Simply by being a player of our magical sport, you have shown the world that you are indeed in possession of the open and divergent mind that I, Ms. Saltine, have tried to foster in every single one of my students. You’re all individuals capable of independent thought and pushing through social boundaries that were inconceivable by athletes past. By bringing together literacy, sportsmanship, full contact, gender inclusivity, and brooms, together we have successfully created a sport that transcends the confines of one-directional thinking and scoring. Congratulations! By just being here and reading this edict, you have performed some outside-the-box thinking, and Ms. Saltine is pleased—whether that was your intention or not.
But perhaps something that accompanies individuals who like to think openly and divergently is that sometimes while your ideas are really fuckin’ great, your other ideas are really fuckin’ not. Take Leonardo Da Vinci, for example. That piano cello thing he invented? Brilliant! That almost-airplane? Right idea, poor execution.
And that, my friends and family, is what I am here to talk to you about today.
We’ve all come together to help create a sport, but in bringing together our ideas and encouraging that strong “outside-the-box thinking,” we have also somehow alienated those who work towards bringing together our ideas.
“Who the fuck are those schmucks?” you may ask.
Well: it’s us. Your volunteers, managers, directors, and staff. Without us, your ideas—and for some of you, your entire livelihoods—are nothing. Without us, quidditch would cease to exist because no one would do the goddamn work it takes to bring between 21 and 31 strong–willed, free–thinking millennials together to get shit to not only happen but progress.
So here I am: sitting down, taking my ovaries out, placing them on the table, and telling all of you to get your shit together.
Some of you are probably staring at the screen and thinking, “How dare you! I help out! I sit on exec! I manage shit! Fuck you!”
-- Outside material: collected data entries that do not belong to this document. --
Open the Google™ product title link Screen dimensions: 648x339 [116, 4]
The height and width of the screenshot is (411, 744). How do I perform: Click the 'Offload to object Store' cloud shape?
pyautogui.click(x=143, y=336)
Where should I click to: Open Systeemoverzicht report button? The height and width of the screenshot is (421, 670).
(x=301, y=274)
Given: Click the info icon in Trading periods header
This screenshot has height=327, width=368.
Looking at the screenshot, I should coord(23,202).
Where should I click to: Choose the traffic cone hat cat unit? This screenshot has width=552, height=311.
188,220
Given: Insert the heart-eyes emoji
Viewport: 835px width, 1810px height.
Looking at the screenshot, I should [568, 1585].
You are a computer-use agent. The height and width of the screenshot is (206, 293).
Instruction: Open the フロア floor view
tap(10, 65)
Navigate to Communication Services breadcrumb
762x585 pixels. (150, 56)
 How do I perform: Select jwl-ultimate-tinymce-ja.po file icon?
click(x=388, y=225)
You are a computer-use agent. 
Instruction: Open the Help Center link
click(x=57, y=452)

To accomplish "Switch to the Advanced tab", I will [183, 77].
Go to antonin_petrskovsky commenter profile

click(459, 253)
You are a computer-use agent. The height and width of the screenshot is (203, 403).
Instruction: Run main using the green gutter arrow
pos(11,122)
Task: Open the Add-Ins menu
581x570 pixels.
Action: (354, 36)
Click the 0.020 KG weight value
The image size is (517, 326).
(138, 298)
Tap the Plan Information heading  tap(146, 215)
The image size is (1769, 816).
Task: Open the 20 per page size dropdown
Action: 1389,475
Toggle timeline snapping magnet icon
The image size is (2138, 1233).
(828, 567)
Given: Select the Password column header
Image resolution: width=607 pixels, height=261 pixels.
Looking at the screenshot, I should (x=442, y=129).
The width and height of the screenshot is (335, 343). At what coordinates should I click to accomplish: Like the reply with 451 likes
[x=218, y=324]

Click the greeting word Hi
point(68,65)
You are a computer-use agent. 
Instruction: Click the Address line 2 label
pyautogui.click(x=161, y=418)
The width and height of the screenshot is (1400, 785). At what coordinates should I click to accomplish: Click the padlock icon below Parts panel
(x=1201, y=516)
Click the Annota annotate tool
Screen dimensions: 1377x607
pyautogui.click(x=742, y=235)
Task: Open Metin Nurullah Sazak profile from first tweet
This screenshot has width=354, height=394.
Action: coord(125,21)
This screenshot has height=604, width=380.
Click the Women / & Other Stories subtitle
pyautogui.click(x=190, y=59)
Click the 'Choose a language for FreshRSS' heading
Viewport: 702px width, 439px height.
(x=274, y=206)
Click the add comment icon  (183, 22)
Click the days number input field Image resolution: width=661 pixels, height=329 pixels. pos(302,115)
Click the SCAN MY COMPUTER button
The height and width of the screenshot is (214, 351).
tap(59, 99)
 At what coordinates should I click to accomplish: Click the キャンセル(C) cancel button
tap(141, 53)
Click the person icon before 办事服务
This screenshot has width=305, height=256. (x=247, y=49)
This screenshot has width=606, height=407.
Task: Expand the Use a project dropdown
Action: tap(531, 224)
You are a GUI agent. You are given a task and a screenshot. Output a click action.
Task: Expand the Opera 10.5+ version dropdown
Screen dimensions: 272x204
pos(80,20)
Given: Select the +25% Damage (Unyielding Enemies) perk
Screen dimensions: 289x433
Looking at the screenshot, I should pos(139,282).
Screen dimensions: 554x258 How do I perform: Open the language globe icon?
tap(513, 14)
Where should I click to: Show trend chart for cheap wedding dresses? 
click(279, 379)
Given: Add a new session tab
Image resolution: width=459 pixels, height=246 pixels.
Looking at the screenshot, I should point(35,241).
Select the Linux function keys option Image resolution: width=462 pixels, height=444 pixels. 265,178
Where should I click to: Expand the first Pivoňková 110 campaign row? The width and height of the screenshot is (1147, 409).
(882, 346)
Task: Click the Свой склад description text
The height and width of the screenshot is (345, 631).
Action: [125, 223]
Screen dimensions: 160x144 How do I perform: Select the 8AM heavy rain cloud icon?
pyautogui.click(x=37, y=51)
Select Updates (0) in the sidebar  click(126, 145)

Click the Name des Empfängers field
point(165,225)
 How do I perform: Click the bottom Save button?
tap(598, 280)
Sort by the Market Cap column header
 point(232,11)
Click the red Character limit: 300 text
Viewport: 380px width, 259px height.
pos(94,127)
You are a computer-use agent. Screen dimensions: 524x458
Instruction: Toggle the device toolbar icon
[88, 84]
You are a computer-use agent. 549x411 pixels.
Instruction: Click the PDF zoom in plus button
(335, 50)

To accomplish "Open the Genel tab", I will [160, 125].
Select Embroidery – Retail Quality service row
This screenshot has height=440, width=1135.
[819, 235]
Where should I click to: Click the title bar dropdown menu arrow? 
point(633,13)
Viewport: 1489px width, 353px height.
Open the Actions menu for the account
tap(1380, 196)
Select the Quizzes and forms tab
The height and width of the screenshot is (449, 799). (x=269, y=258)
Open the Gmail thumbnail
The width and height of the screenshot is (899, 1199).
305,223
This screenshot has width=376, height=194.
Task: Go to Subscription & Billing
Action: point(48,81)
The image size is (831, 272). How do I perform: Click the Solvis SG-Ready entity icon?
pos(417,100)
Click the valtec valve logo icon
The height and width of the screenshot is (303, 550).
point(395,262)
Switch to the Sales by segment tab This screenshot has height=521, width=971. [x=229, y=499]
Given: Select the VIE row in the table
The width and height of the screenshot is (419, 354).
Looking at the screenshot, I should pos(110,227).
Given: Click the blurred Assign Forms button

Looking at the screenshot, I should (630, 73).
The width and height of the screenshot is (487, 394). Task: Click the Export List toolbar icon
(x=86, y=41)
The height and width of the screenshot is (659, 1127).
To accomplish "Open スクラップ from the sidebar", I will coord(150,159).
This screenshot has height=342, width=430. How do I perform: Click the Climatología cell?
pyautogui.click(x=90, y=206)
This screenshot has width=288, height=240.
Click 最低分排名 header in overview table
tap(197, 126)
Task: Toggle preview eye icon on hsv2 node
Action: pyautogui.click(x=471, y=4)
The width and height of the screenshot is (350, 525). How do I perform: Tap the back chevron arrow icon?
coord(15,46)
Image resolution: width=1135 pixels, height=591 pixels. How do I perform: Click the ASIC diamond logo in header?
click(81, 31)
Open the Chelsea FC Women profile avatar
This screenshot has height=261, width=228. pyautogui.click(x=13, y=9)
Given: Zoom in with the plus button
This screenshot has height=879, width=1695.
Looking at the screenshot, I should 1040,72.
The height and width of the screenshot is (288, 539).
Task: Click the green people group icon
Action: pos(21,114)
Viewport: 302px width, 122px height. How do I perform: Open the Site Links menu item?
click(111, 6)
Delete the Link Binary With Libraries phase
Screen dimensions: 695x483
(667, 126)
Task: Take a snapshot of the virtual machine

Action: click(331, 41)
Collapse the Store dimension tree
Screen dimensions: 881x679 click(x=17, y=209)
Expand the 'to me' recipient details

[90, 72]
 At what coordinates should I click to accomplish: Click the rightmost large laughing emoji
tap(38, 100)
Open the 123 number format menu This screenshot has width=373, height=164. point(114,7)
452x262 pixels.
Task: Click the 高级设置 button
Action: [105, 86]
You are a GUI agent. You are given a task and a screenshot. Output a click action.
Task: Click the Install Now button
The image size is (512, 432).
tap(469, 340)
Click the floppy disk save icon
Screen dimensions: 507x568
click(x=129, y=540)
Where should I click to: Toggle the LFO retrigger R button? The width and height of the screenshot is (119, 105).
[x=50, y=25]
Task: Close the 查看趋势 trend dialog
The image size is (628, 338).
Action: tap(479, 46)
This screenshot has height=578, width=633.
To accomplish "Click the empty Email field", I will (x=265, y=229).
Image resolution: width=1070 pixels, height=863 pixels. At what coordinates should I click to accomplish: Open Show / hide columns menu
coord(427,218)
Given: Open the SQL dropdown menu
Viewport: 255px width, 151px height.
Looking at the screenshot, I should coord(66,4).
If indeed you are someone who believes that they have contributed to the best of their ability and have put in precisely the amount of work that equates with how much you run your mouth, then indeed—you may give me a nice, large, well-deserved “fuck.” Yes, I’ll deserve it, and I’ll welcome it with open legs.
However, if you are someone who complains and never fucking helps out, rest assured that I will be the first one to stand up, take out both of my middle fingers, and tell you to fuck right off.
The amount of times managers and leaders for teams and for media have been messaged, emailed, called, and punched in the nose with our demands and excuses have been far too fucking many. We all ask “What the shit are you going to do for this organization?” but never once do we ask “Hey: what the hell can I, a lowly shiteater, do for everyone else?” We take, take, take, take until every single one of the volunteers in our community burns the fuck out. Want to know why the turnover rate for quidditch volunteers is so high? It’s because they’ve decided to handle our shit for so long that the smell of excuses and disappointment will never wash out of their hair. Despite how unlikely it is that they’ll ever get that stench out, it seems like they’ve decided to start trying for once.
There are four more days until the beginning of September which means that there are four days until the regular quidditch season starts. US Quidditch, Quidditch Canada, the IQA, and Quidditch Post all have vacancies and are ready and willing to take volunteers who are passionate about quidditch and the issues that surround it. Stop disappointing yourselves. Stop disappointing Ms. Saltine. Stop disappointing the rest of the goddamn community. We all deserve better.